Szósty dzień pielgrzymki rozpoczął się bardzo spokojnie. Pobudka była dopiero o godzinie 6.50, co pozwoliło wszystkim pielgrzymom zregenerować niezbędne siły. Po wymarszu o godzinie 7.50, żołnierze udali się do Smardzewic, gdzie o 10 przy Sanktuarium św. Anny odprawiona została Msza św. dla wszystkich grup pielgrzymkowych.
Sanktuarium zarządzają ojcowie Franciszkanie. Oprawę dzisiejszej Mszy św. przygotowała grupa brązowa. Jeszcze przed udzielonym błogosławieństwem, odbyło się włączenie nowych członków do wspólnoty Krucjaty Wyzwolenia Człowieka. Istotą tej inicjatywy jest dobrowolne zrezygnowanie ze spożywania alkoholu na określony czas w jakiejś określonej intencji. Zazwyczaj ludzie podejmują Krucjatę na rok, natomiast są i tacy którzy decydują się zrezygnować z alkoholu na całe życie.
Po Mszy była chwila przerwy i pielgrzymi ruszyli dalej na szlak. Całkowity dzisiejszy dystans wyniósł 29 kilometrów, które zostały pokonane w ekspresowym wręcz tempie. W trakcie wędrówki, grupę wojskową odwiedził ksiądz sprawujący opiekę nad SOP, czyli Salwatoriańskim Ośrodkiem Powołań (dla ścisłości, Służba Ochrony Państwa – również SOP powstała później więc nie jest to zabieg marketingowy) i był to ks. Łukasz Anioł SDS, który opowiedział o kulisach działania SOP-u i w jaki sposób SOP wpływa na kształtowanie młodych ludzi.
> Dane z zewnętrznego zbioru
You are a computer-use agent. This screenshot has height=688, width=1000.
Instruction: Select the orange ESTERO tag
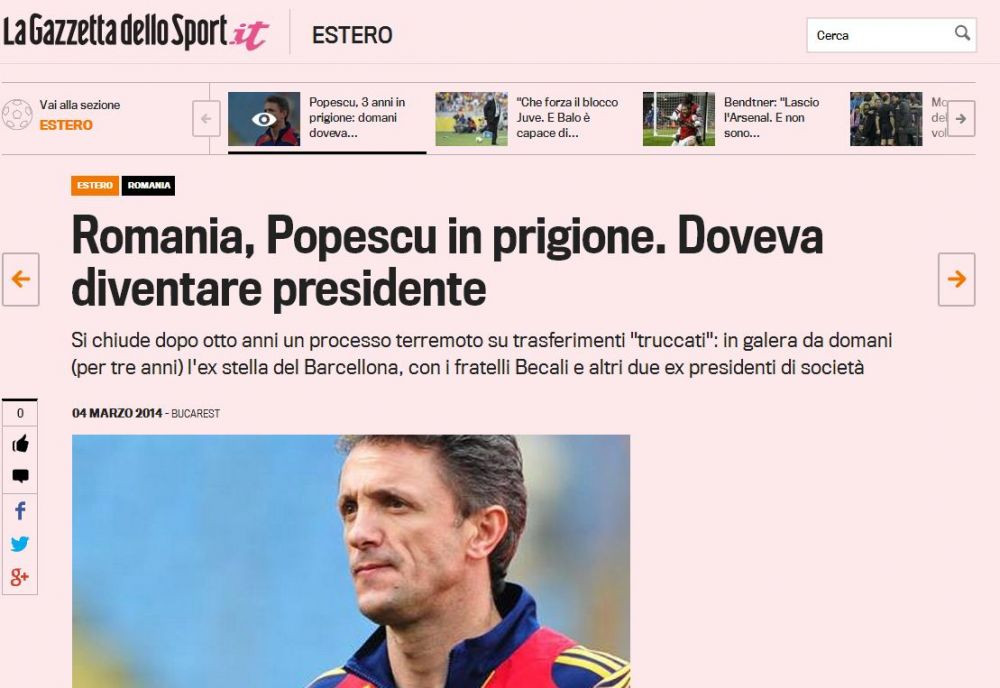(x=95, y=186)
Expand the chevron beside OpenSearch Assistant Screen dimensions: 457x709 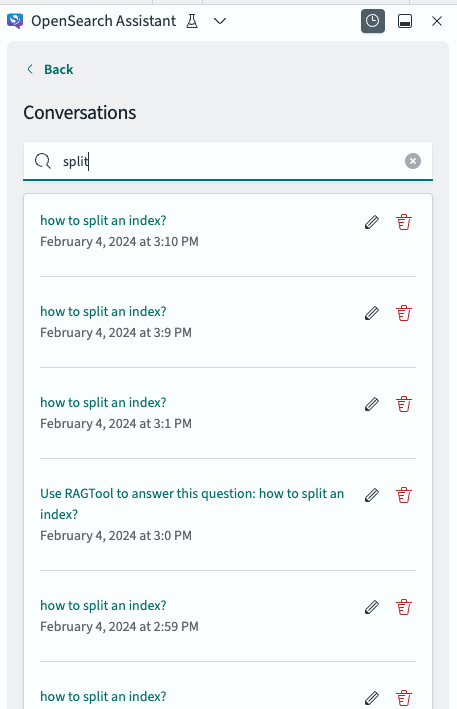tap(220, 21)
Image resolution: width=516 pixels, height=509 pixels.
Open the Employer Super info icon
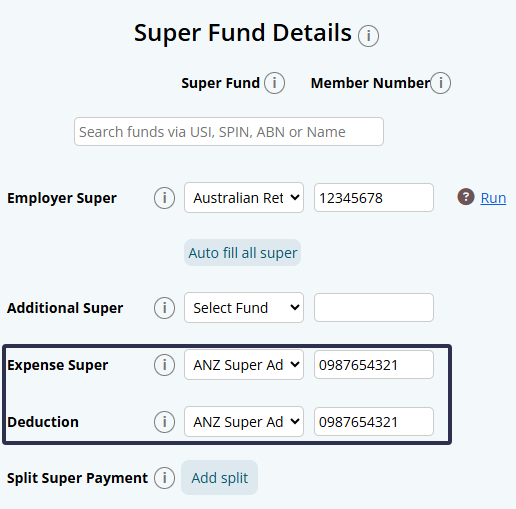(164, 198)
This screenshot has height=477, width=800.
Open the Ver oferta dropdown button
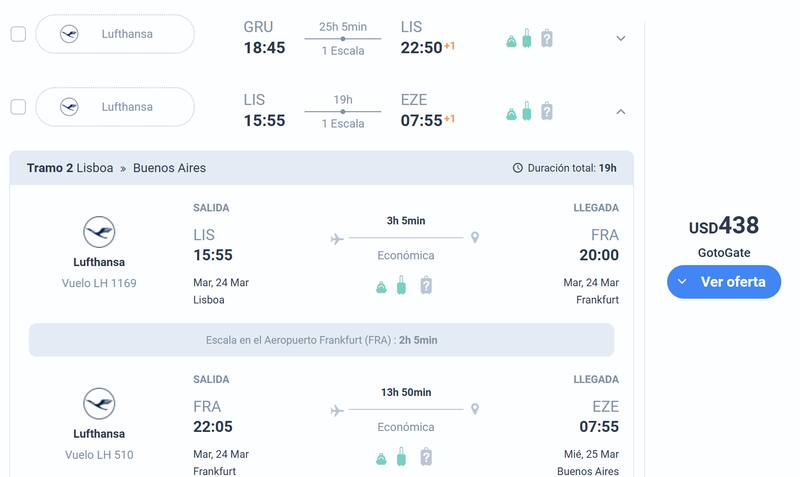click(x=723, y=282)
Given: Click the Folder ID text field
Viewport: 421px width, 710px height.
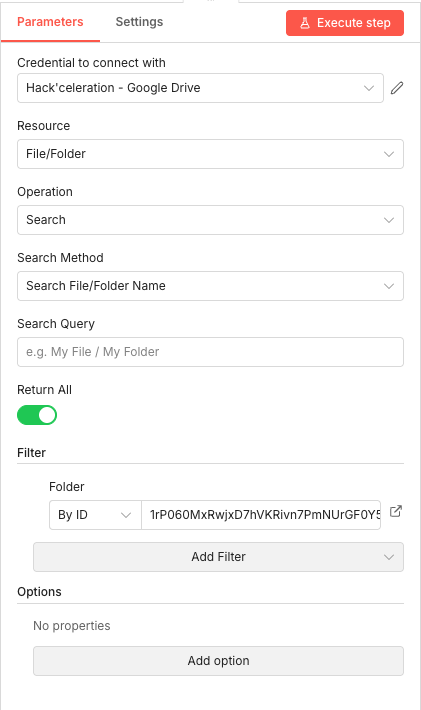Looking at the screenshot, I should (261, 515).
Konferencje w dniu dzisiejszym wygłosił dk. Marek Szczepański. Była ona zatytułowana „Wolny, aby kochać”. Nasz Diakon opowiadał o tym, czym tak naprawdę jest wolność i w jaki sposób wpływa ona na relacje z drugim człowiekiem, przede wszystkim w kontekście małżeństwa. Było jednak wiele bardzo ciekawych przykładów z życia dnia codziennego, co z pewnością pozwoliło wszystkim zrozumieć istotę wolności w kontekście dzielenia się miłością z drugim człowiekiem. Pielgrzymi dotarli do obozowiska o godzinie 17 i po wspólnie odśpiewanym apelu oraz zatańczonej Belgijce wszyscy udali się spać.